Iran Deemed Responsible for 1997 Hamas Bombing

     (CN) – A federal judge found Iran responsible for aiding Hamas in carrying out a triple-suicide bombing in downtown Jerusalem that killed five people, including a 14-year-old girl, and awarded the girl’s family $1.7 million in damages.



     On September 4, 1997, three suicide bombers entered a mall in downtown Jerusalem, Israel, and detonated bombs filled with nails, glass shards and chemical poisons.
     The explosion wounded nearly 200 people, and killed five, including 14-year-old Yael Botvin, who was a U.S. citizen.
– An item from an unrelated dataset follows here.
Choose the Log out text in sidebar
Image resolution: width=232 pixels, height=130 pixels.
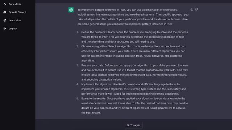click(x=13, y=29)
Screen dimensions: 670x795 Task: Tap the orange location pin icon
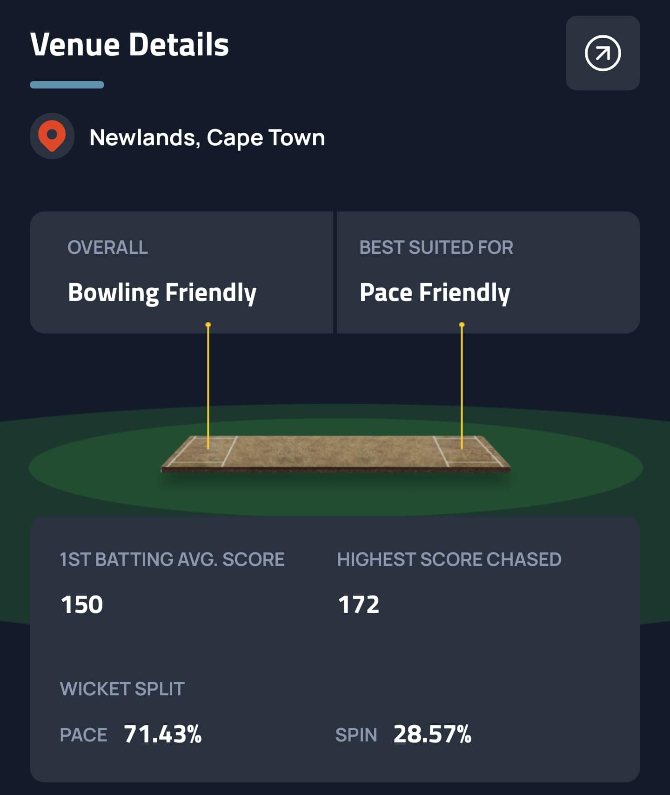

Afterwards, Hamas, the Palestinian political party that now governs the Gaza Strip, claimed responsibility for the terrorist attack.
     In a lawsuit in the D.C. District Court, Yael’s mother Julie Goldberg-Botvin and sisters Tamar and Michal Botvin sought to hold the Islamic Republic of Iran, the Iran Ministry of Information and Security (MOIS) and the Iranian Revolutionary Guard (IRG) responsible for Hamas’ attack.
     In her deposition, Goldberg-Botvin spoke about the impact Yael’s death still has on the family: “We might look okay on the outside, but on the inside we are not okay, even ten years later. For me, it’s terrible to see Yael’s friends who are now 24, 25 years old, and married and some of them have babies. It is very difficult.”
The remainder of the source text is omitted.